The input Block Start

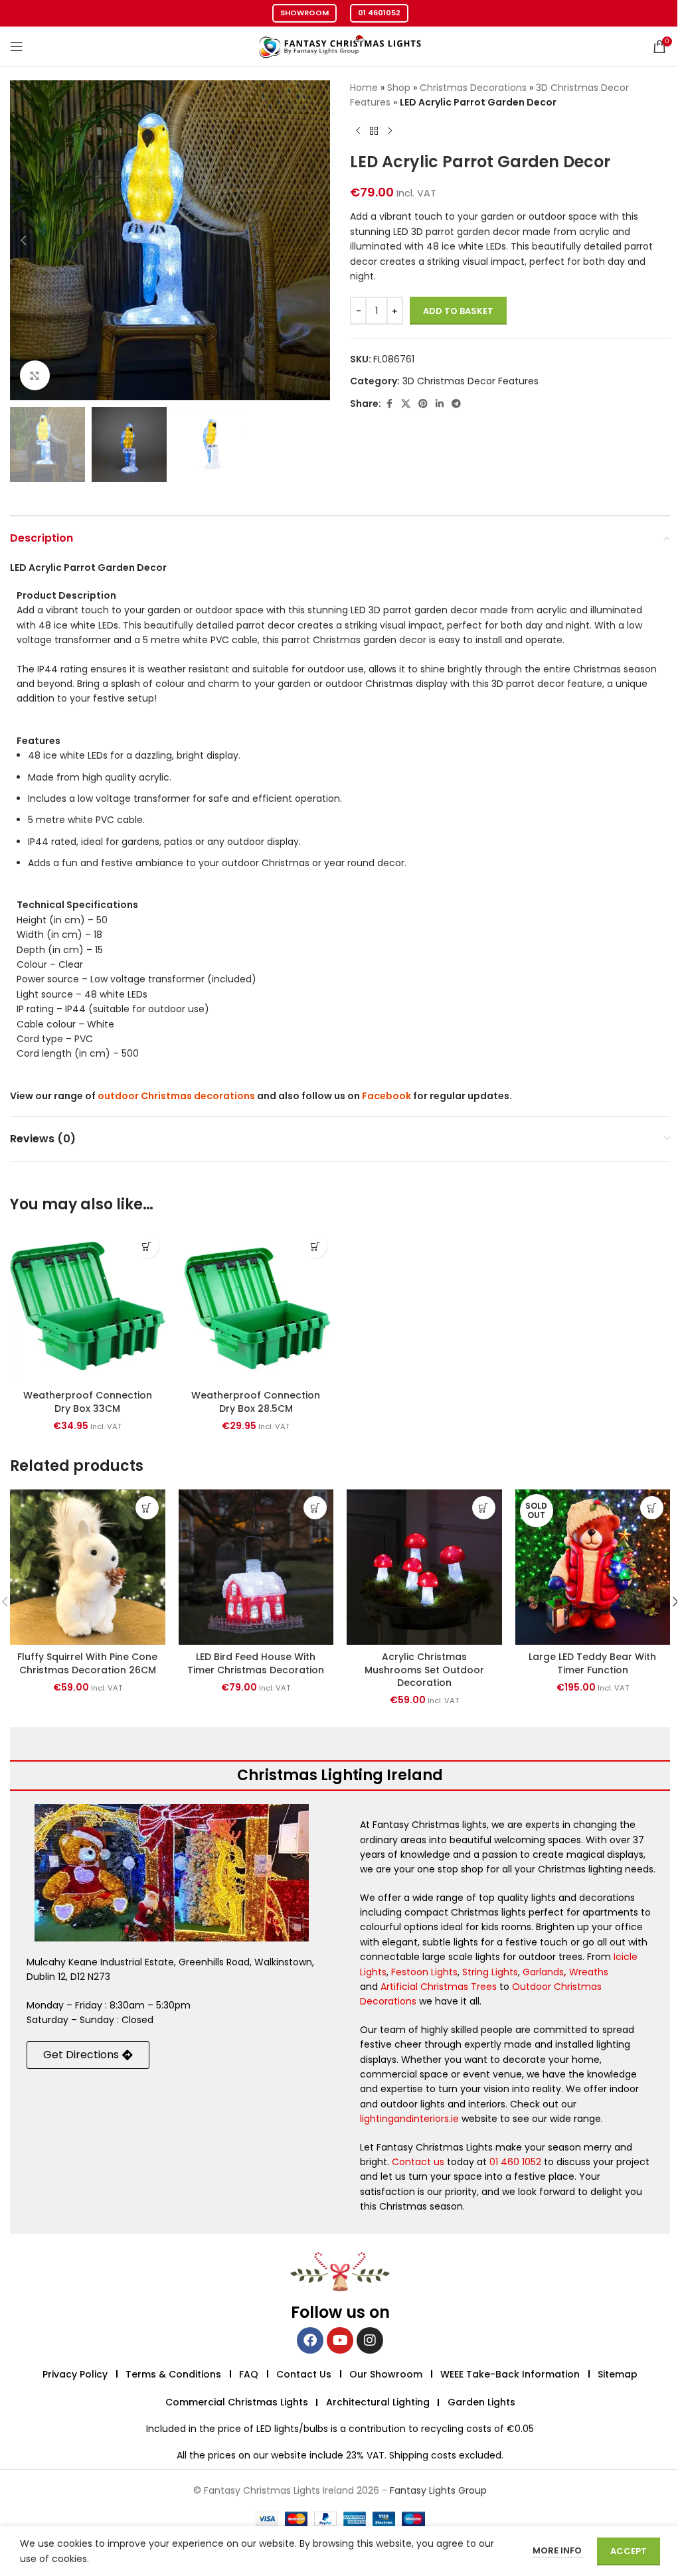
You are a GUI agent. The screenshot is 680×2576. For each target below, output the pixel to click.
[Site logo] (340, 45)
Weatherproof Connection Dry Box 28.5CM (255, 1402)
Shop (398, 87)
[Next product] (390, 131)
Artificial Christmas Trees (439, 1986)
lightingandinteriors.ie (409, 2118)
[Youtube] (340, 2340)
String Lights (490, 1972)
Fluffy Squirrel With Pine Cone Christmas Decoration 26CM (87, 1663)
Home (364, 87)
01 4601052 (379, 12)
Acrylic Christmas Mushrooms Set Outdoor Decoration (424, 1669)
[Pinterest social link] (423, 404)
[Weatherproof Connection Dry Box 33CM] (87, 1306)
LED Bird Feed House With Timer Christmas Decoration (255, 1663)
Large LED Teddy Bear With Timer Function (592, 1663)
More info (558, 2550)
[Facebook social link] (389, 404)
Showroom (304, 12)
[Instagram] (370, 2340)
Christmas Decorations (473, 87)
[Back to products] (374, 131)
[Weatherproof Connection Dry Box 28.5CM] (256, 1306)
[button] (23, 240)
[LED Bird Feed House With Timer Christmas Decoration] (256, 1567)
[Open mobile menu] (16, 46)
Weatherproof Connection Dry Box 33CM (87, 1402)
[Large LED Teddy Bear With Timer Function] (593, 1567)
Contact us (418, 2161)
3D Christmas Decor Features (470, 381)
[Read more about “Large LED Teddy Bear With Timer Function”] (651, 1507)
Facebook (386, 1095)
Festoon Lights (424, 1972)
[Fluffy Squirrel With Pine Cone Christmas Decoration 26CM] (87, 1567)
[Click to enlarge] (35, 375)
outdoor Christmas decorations (176, 1095)
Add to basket (458, 311)
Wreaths (588, 1972)
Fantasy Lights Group (438, 2490)
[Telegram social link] (456, 404)
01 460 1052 (515, 2161)
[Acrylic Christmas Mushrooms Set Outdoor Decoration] (424, 1567)
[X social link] (405, 404)
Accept (628, 2551)
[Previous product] (358, 131)
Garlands (543, 1972)
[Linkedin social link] (440, 404)
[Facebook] (310, 2340)
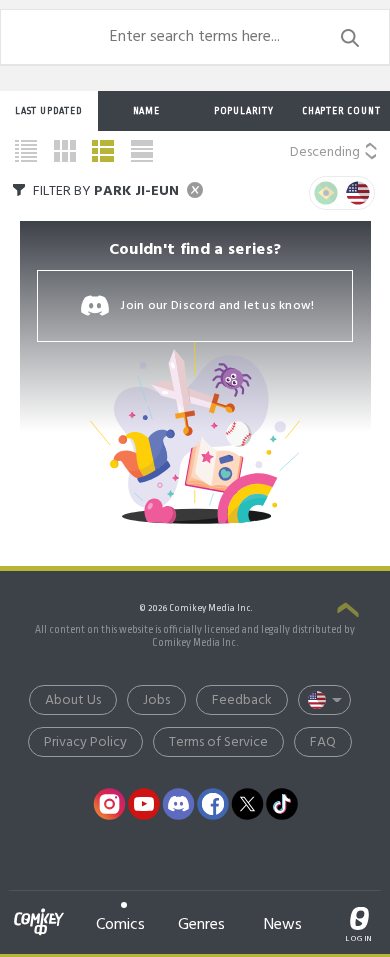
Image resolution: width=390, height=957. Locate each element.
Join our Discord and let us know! (217, 306)
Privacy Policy (85, 742)
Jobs (156, 700)
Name (146, 111)
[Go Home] (39, 910)
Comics (120, 924)
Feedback (242, 700)
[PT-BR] (326, 193)
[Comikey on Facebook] (213, 804)
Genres (201, 924)
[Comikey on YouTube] (144, 804)
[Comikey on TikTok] (282, 804)
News (283, 924)
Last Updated (49, 111)
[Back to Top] (348, 611)
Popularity (244, 111)
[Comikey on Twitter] (248, 804)
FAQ (323, 742)
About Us (73, 700)
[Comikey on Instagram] (110, 804)
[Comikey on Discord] (179, 804)
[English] (358, 193)
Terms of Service (218, 742)
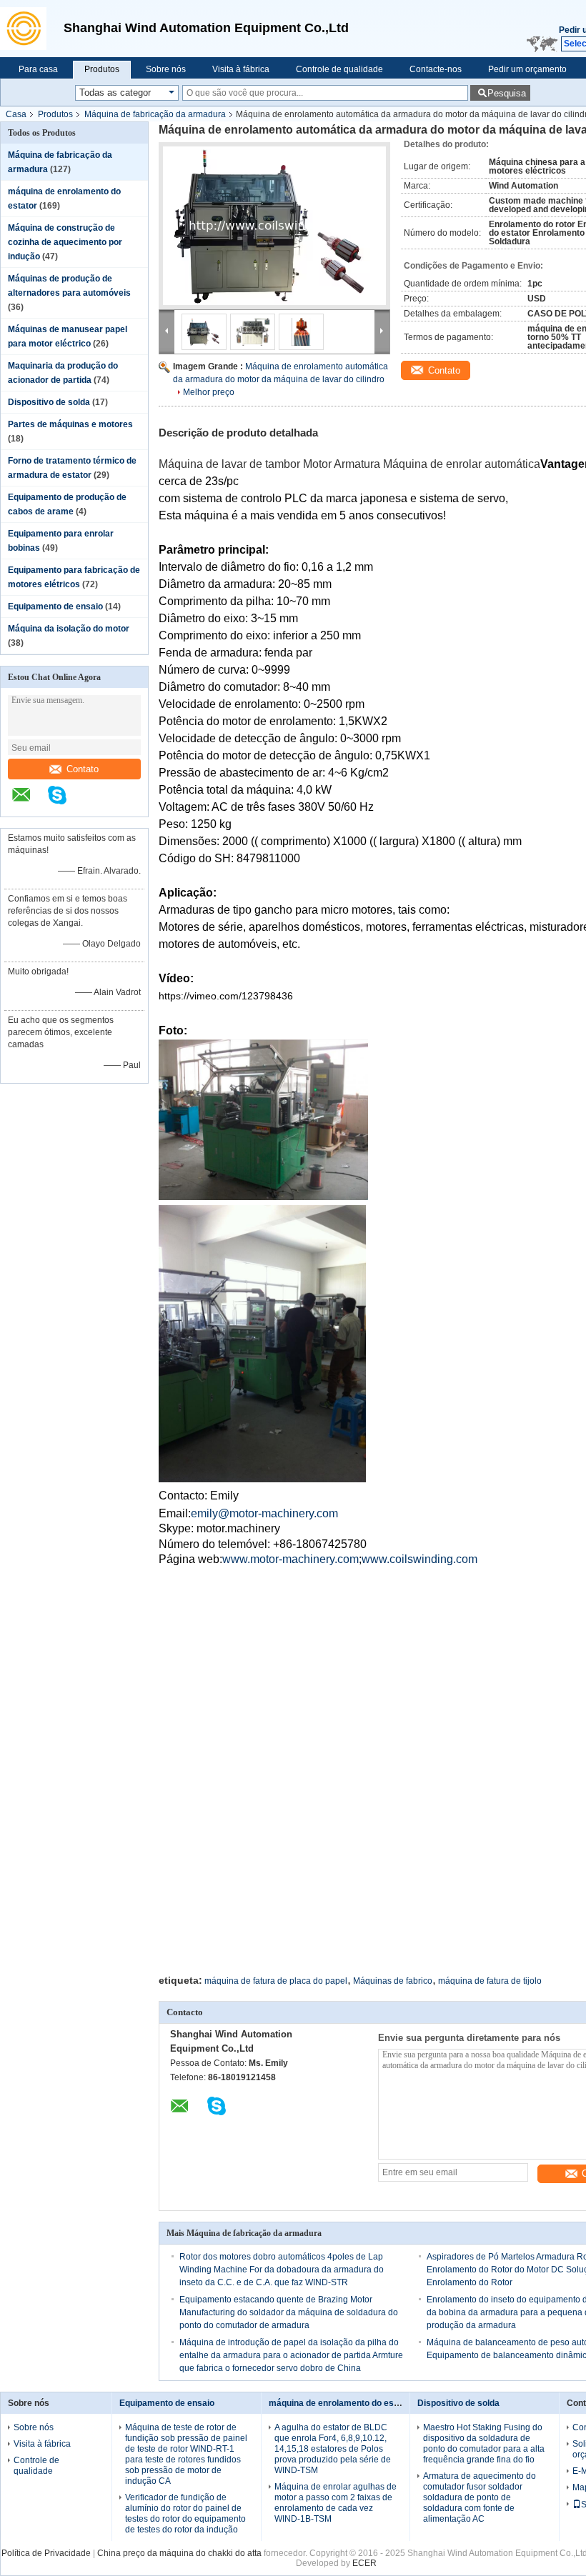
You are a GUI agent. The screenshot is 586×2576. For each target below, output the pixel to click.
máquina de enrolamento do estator (341, 2403)
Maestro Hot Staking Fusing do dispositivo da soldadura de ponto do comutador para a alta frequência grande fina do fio (484, 2443)
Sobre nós (166, 69)
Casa (16, 114)
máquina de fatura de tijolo (490, 1981)
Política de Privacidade (46, 2553)
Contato (82, 769)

The input Block End

• [What the task requires]
Pictures omitted, give the entries again exactly.

• [Answer to this exercise]
You are a GUI agent. The screenshot is 680×2576. For each target below, output the pixel to click.
[Site logo] (340, 45)
Weatherproof Connection Dry Box 28.5CM (255, 1402)
Shop (398, 87)
[Next product] (390, 131)
Artificial Christmas Trees (439, 1986)
lightingandinteriors.ie (409, 2118)
[Youtube] (340, 2340)
String Lights (490, 1972)
Fluffy Squirrel With Pine Cone Christmas Decoration 26CM (87, 1663)
Home (364, 87)
01 4601052 (379, 12)
Acrylic Christmas Mushrooms Set Outdoor Decoration (424, 1669)
[Pinterest social link] (423, 404)
[Weatherproof Connection Dry Box 33CM] (87, 1306)
LED Bird Feed House With Timer Christmas Decoration (255, 1663)
Large LED Teddy Bear With Timer Function (592, 1663)
More info (558, 2550)
[Facebook social link] (389, 404)
Showroom (304, 12)
[Instagram] (370, 2340)
Christmas Decorations (473, 87)
[Back to products] (374, 131)
[Weatherproof Connection Dry Box 28.5CM] (256, 1306)
[button] (23, 240)
[LED Bird Feed House With Timer Christmas Decoration] (256, 1567)
[Open mobile menu] (16, 46)
Weatherproof Connection Dry Box 33CM (87, 1402)
[Large LED Teddy Bear With Timer Function] (593, 1567)
Contact us (418, 2161)
3D Christmas Decor Features (470, 381)
[Read more about “Large LED Teddy Bear With Timer Function”] (651, 1507)
Facebook (386, 1095)
Festoon Lights (424, 1972)
[Fluffy Squirrel With Pine Cone Christmas Decoration 26CM] (87, 1567)
[Click to enlarge] (35, 375)
outdoor Christmas decorations (176, 1095)
Add to basket (458, 311)
Wreaths (588, 1972)
Fantasy Lights Group (438, 2490)
[Telegram social link] (456, 404)
01 460 1052 (515, 2161)
[Acrylic Christmas Mushrooms Set Outdoor Decoration] (424, 1567)
[X social link] (405, 404)
Accept (628, 2551)
[Previous product] (358, 131)
Garlands (543, 1972)
[Linkedin social link] (440, 404)
[Facebook] (310, 2340)
Image resolution: width=390, height=957. Locate each element.
Join our Discord and let us know! (217, 306)
Privacy Policy (85, 742)
Jobs (156, 700)
Name (146, 111)
[Go Home] (39, 910)
Comics (120, 924)
Feedback (242, 700)
[PT-BR] (326, 193)
[Comikey on Facebook] (213, 804)
Genres (201, 924)
[Comikey on YouTube] (144, 804)
[Comikey on TikTok] (282, 804)
News (283, 924)
Last Updated (49, 111)
[Back to Top] (348, 611)
Popularity (244, 111)
[Comikey on Twitter] (248, 804)
FAQ (323, 742)
About Us (73, 700)
[Comikey on Instagram] (110, 804)
[Comikey on Discord] (179, 804)
[English] (358, 193)
Terms of Service (218, 742)
You are a GUI agent. The screenshot is 586×2576. For each target below, output the pixel to click.
máquina de enrolamento do estator (341, 2403)
Maestro Hot Staking Fusing do dispositivo da soldadura de ponto do comutador para a alta frequência grande fina do fio (484, 2443)
Sobre nós (166, 69)
Casa (16, 114)
máquina de fatura de tijolo (490, 1981)
Política de Privacidade (46, 2553)
Contato (82, 769)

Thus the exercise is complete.